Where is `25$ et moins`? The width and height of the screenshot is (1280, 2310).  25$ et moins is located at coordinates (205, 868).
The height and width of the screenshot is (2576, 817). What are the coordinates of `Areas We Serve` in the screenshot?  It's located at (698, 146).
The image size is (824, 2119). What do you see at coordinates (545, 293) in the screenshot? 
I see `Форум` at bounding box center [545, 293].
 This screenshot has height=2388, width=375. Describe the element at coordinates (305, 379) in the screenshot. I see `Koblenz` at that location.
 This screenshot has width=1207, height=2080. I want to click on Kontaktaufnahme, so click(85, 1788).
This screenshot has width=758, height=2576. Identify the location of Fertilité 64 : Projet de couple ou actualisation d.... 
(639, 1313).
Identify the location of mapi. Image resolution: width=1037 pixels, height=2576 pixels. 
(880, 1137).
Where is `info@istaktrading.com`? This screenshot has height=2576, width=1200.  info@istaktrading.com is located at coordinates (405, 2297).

════════════════

*What this task involves*
Print the lines again unchanged, beginning with the line that contains "This screenshot has width=758, height=2576." and continuing through the last line, with both ends included.

*Written response*
This screenshot has width=758, height=2576. Identify the location of Fertilité 64 : Projet de couple ou actualisation d.... 
(639, 1313).
Identify the location of mapi. Image resolution: width=1037 pixels, height=2576 pixels. 
(880, 1137).
Where is `info@istaktrading.com`? This screenshot has height=2576, width=1200.  info@istaktrading.com is located at coordinates (405, 2297).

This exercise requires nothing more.